**WHAT THIS TASK INVOLVES:** Copy the records below in full and leave every image out of the copy.
• • • • •
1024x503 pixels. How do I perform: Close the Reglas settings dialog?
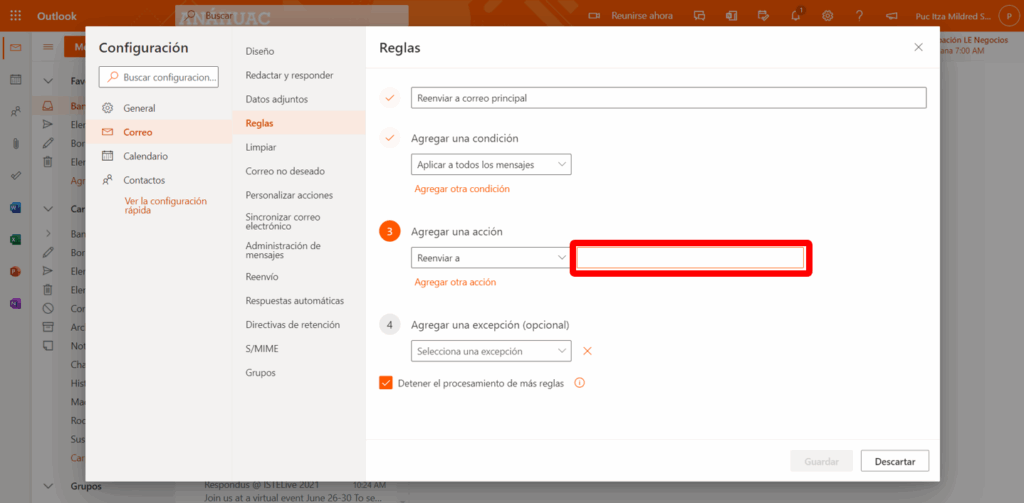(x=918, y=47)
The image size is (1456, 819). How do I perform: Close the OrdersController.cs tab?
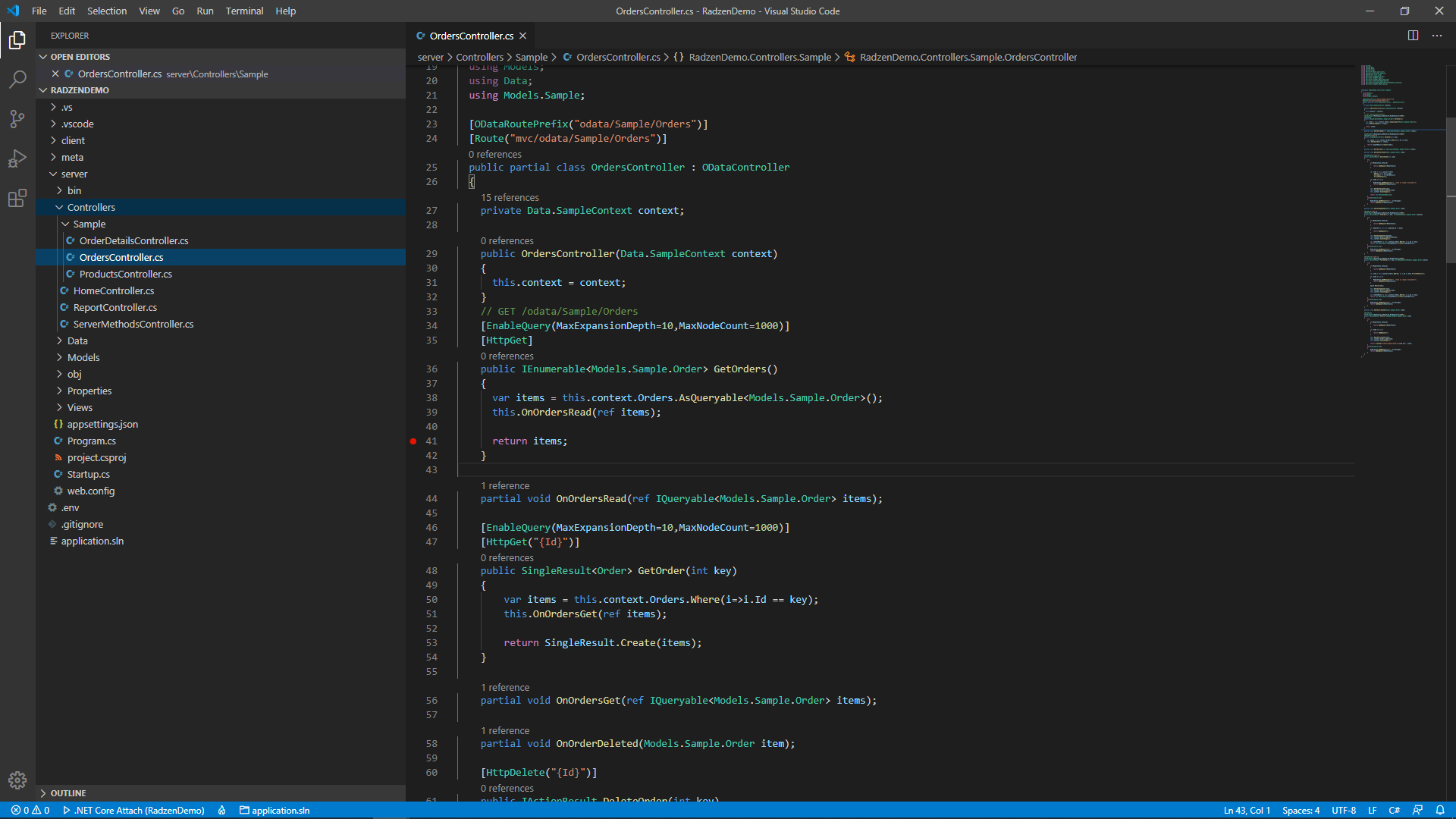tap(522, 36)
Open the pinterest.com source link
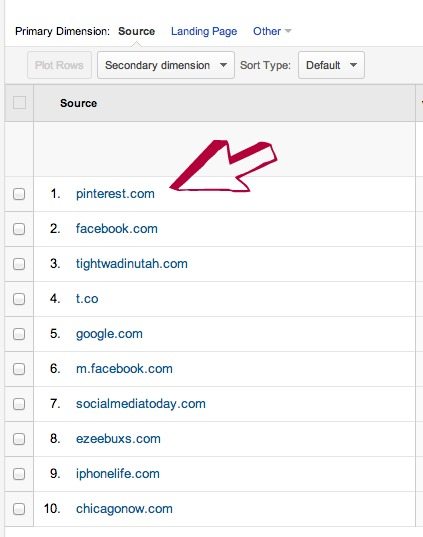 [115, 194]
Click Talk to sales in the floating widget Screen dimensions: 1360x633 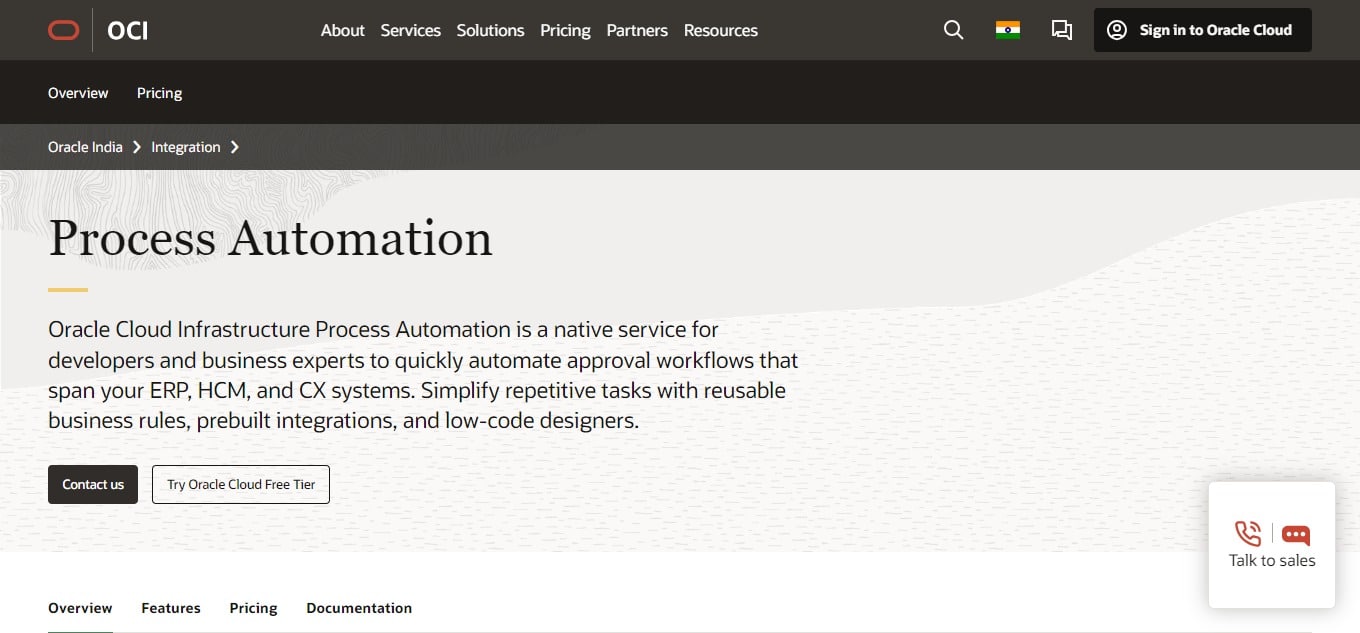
• • • • •
**THE COMPLETED TASK:**
1024x503 pixels. How do I perform: Close the Reglas settings dialog?
(x=918, y=47)
The image size is (1456, 819). How do I perform: Close the OrdersController.cs tab?
tap(522, 36)
Open the pinterest.com source link
 [115, 194]
Click Talk to sales in the floating widget Screen dimensions: 1360x633 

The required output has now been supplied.